-------- Texte à lire --------

Commentaires sur quelques livres
du XXe siècle.
Daniel Rondeau, né le 7 mai 1948 au Mesnil-sur-Oger en Champagne, est un romancier, éditeur, journaliste et diplomate français. Il est l’auteur d’une vingtaine d’ouvrages parmi lesquels des livres autobiographiques, des romans, notamment Dans la marche du temps, une série de récits sur des villes, et des textes sur la littérature et l’histoire. Ses livres sont traduits en plusieurs langues, espagnol, italien, portugais, grec, turc et japonais. Il a reçu le grand prix Paul Morand de l'Académie française pour l’ensemble de son œuvre. Il est marié et père de deux enfants.
A vingt ans, Daniel Rondeau abandonne ses études de droit et s'établit comme ouvrier dans une usine en Lorraine. Nous sommes en 1968, le vent de la révolution souille sur les esprits et la Gauche prolétarienne attire dans ses rangs les jeunes gens idéalistes. Daniel Rondeau entre en littérature en 1979, avec la publication de Chagrin Lorrain, un essai sur l'histoire ouvrière, suivi par son premier roman L’Age-Déraison.
En 1982, il revient à Paris où il dirige les pages littéraires de Libération. Puis il se tourne vers l'édition en fondant Quai Voltaire où il publie notamment Paul Bowles, Evelyn Waugh et Roger Stéphane.
En 1988, Daniel Rondeau combat, le stylo à la main, en prenant fait et cause pour le général Aoun. Sa Chronique du Liban rebelle reste encore aujourd'hui interdite au Liban. De cet engagement naîtra également un roman, La Part du diable, qui retrace les aventures d'un banquier protestant envoyé en mission dans un Beyrouth de théâtre, à la fin des années 80.
Grand voyageur, Daniel Rondeau est l'auteur de plusieurs portraits de ville : Tanger et Alexandrie, prix des Deux Magots 1999. On lui doit également une biographie de Johnny Mallyday et des croquis d'écrivains rassemblés dans Les Fêtes partagées où l'on croise Alberto Moravia, le prince de Lampedusa, Vladimir Nabokov ou encore William Boyd.

-------- Données fournies --------

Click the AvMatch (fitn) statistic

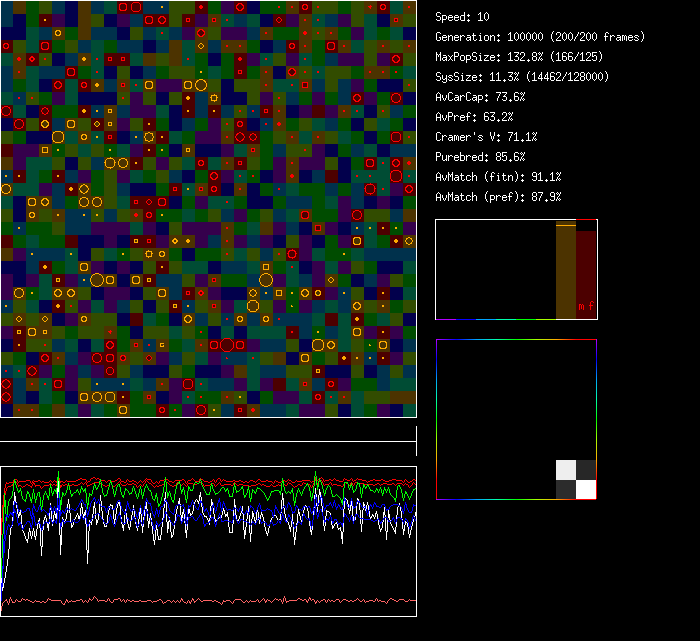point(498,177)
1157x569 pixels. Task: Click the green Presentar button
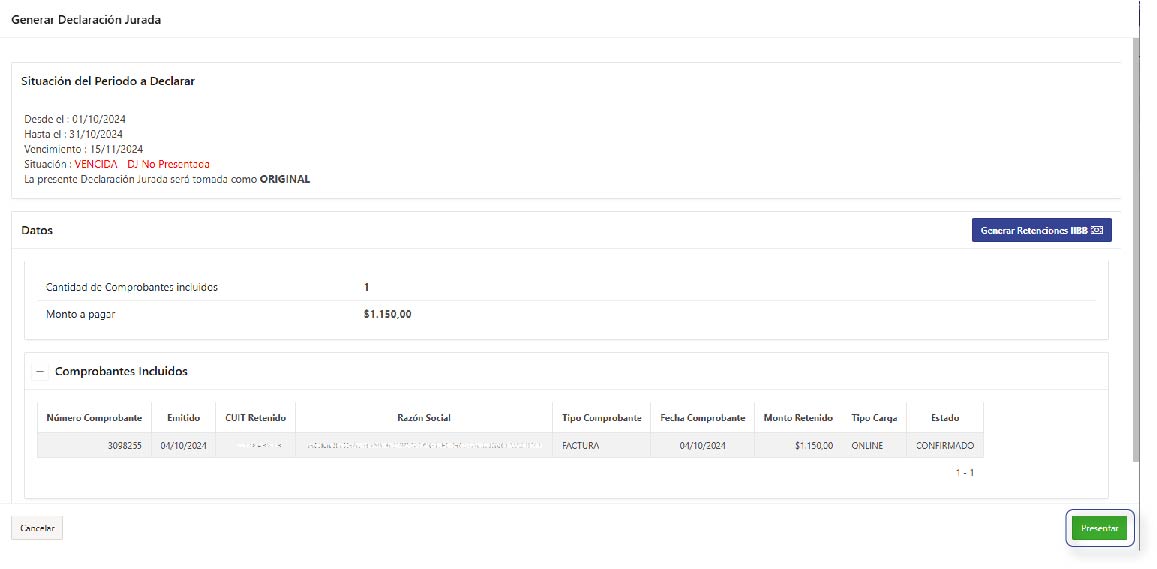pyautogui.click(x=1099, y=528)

--------

### [Objectifs]
a - Recopiez le passage du texte sur Daniel Rondeau depuis « En 1982, il » jusqu'à « des années 80. » inclus.
b - Écrivez la suite du texte consacré à Daniel Rondeau.

### [Réponses par consigne]
a -
En 1982, il revient à Paris où il dirige les pages littéraires de Libération. Puis il se tourne vers l'édition en fondant Quai Voltaire où il publie notamment Paul Bowles, Evelyn Waugh et Roger Stéphane.
En 1988, Daniel Rondeau combat, le stylo à la main, en prenant fait et cause pour le général Aoun. Sa Chronique du Liban rebelle reste encore aujourd'hui interdite au Liban. De cet engagement naîtra également un roman, La Part du diable, qui retrace les aventures d'un banquier protestant envoyé en mission dans un Beyrouth de théâtre, à la fin des années 80.

b -
Daniel Rondeau donne ici les commentaires sur quelques livres préférés du XXe siècle.
« Je m'inventai de dresser la liste des dix livres, ou des dix écrivains, du XXe siècle que j'emmènerais avec moi si j’étais condamné à vivre pendant un certain temps sur une île déserte. Pour commencer, je convoquai Louis Aragon*. Héritier de l'image brisée de l'écrivain romantique. Emporté par les charivaris et les cris rageurs des masses en mouvement qu'il rêvait de déplacer comme un enfant manipule ses soldats de plomb sur le tapis de sa chambre. Insaisissable entre le mentir et le vrai, il traversa son temps comme un pochard, se regardant et se voyant double, d'un côté la bassesse, l'infamie et les turpitudes, de l'autre la volonté de roman, l'écriture comme une respiration.
Mon deuxième écrivain s'appelle Georges Navel*. Travaux, publié en 1945, est le récit très poétique de ses vagabondages. C'était un self-made-man à l'humeur fraternelle qui avait emprunté aux hommes de la Renaissance « une vie de la pensée et une perception très vive de l'équilibre du corps ». On a souvent sorti à son propos l'étiquette « littérature» prolétarienne ». Il a souvent pris sa grosse voix pour protester.
Je l'entends encore gronder : « Je ne me sens pas plus ouvrier que Paul Yaléry ». C'était un homme du Peuple-Roi.
Mon troisième est Malraux*. Parce qu'il était une conscience dans le cercle étroit des hommes et qu'il a tout jeté dans le chaudron du monde. Il écrivait en cherchant dans la nuit, nuit des âges, nuit des civilisations disparues, nuit des peuples, nuit de l'homme et de son héritage, les réponses à ses obsessions. De Malraux j'ai choisi les Antimémoires où, tel Chateaubriand, il ouvre la porte d'un souterrain qui s'appelle l'Histoire, en levant sur les ombres du passé les feux de sa lanterne orphique.
L’Histoire et les ombres du passé me conduisent tout naturellement à Georges Duby*. Un grand historien n'est pas seulement un bon historien, c'est un écrivain. Pour Duby, faire de l'histoire, c'était avant tout exercer la fonction fondamentale du souvenir en le transcendant par l’écriture. J'ai choisi de Duby Saint Bernard et l'art cistercien1 pour deux raisons. La première, c'est que Saint Bernard et ses compagnons ont marqué toute la culture européenne ; la seconde est que Duby dépouillant les cartulaires de Cluny nous posait un lancinant problème : pour les contemporains de Saint Bernard, quelle était la fonction de ce que nous appelons l'art et qui pour nous n'a pas de fonctions.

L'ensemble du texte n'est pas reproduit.